*TASK REQUIREMENTS*.
The entries shown next need to be written again word for word.

*RECORDS PROVIDED*.

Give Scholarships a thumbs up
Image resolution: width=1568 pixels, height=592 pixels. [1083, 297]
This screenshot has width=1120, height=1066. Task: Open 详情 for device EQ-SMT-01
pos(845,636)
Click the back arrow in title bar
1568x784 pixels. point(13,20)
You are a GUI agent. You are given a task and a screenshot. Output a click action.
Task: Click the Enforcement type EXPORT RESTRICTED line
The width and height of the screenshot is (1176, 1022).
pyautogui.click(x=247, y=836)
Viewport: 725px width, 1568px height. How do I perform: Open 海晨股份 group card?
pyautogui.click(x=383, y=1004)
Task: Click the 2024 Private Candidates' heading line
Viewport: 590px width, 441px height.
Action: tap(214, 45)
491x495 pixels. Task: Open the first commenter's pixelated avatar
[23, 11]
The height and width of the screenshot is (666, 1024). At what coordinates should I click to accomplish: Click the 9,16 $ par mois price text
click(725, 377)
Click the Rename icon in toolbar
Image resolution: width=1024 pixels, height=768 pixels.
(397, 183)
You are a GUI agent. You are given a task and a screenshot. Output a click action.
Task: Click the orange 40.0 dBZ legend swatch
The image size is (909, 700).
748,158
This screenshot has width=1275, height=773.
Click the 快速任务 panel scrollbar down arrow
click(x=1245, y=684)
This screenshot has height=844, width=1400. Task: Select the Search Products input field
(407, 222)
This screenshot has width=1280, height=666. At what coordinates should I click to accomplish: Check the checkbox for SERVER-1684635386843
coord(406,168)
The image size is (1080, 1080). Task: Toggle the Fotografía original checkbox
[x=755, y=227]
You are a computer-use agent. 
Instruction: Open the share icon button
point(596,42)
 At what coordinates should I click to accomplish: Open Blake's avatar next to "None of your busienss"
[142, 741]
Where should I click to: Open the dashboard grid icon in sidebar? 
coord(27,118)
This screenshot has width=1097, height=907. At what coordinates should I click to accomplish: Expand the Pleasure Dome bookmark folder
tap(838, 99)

*ANSWER TO THE PROBLEM*.
Give Scholarships a thumbs up
Image resolution: width=1568 pixels, height=592 pixels. [1083, 297]
This screenshot has width=1120, height=1066. Task: Open 详情 for device EQ-SMT-01
pos(845,636)
Click the back arrow in title bar
1568x784 pixels. point(13,20)
You are a GUI agent. You are given a task and a screenshot. Output a click action.
Task: Click the Enforcement type EXPORT RESTRICTED line
The width and height of the screenshot is (1176, 1022).
pyautogui.click(x=247, y=836)
Viewport: 725px width, 1568px height. How do I perform: Open 海晨股份 group card?
pyautogui.click(x=383, y=1004)
Task: Click the 2024 Private Candidates' heading line
Viewport: 590px width, 441px height.
Action: tap(214, 45)
491x495 pixels. Task: Open the first commenter's pixelated avatar
[23, 11]
The height and width of the screenshot is (666, 1024). At what coordinates should I click to accomplish: Click the 9,16 $ par mois price text
click(725, 377)
Click the Rename icon in toolbar
Image resolution: width=1024 pixels, height=768 pixels.
(397, 183)
You are a GUI agent. You are given a task and a screenshot. Output a click action.
Task: Click the orange 40.0 dBZ legend swatch
The image size is (909, 700).
748,158
This screenshot has width=1275, height=773.
Click the 快速任务 panel scrollbar down arrow
click(x=1245, y=684)
This screenshot has height=844, width=1400. Task: Select the Search Products input field
(407, 222)
This screenshot has width=1280, height=666. At what coordinates should I click to accomplish: Check the checkbox for SERVER-1684635386843
coord(406,168)
The image size is (1080, 1080). Task: Toggle the Fotografía original checkbox
[x=755, y=227]
You are a computer-use agent. 
Instruction: Open the share icon button
point(596,42)
 At what coordinates should I click to accomplish: Open Blake's avatar next to "None of your busienss"
[142, 741]
Where should I click to: Open the dashboard grid icon in sidebar? 
coord(27,118)
This screenshot has width=1097, height=907. At what coordinates should I click to accomplish: Expand the Pleasure Dome bookmark folder
tap(838, 99)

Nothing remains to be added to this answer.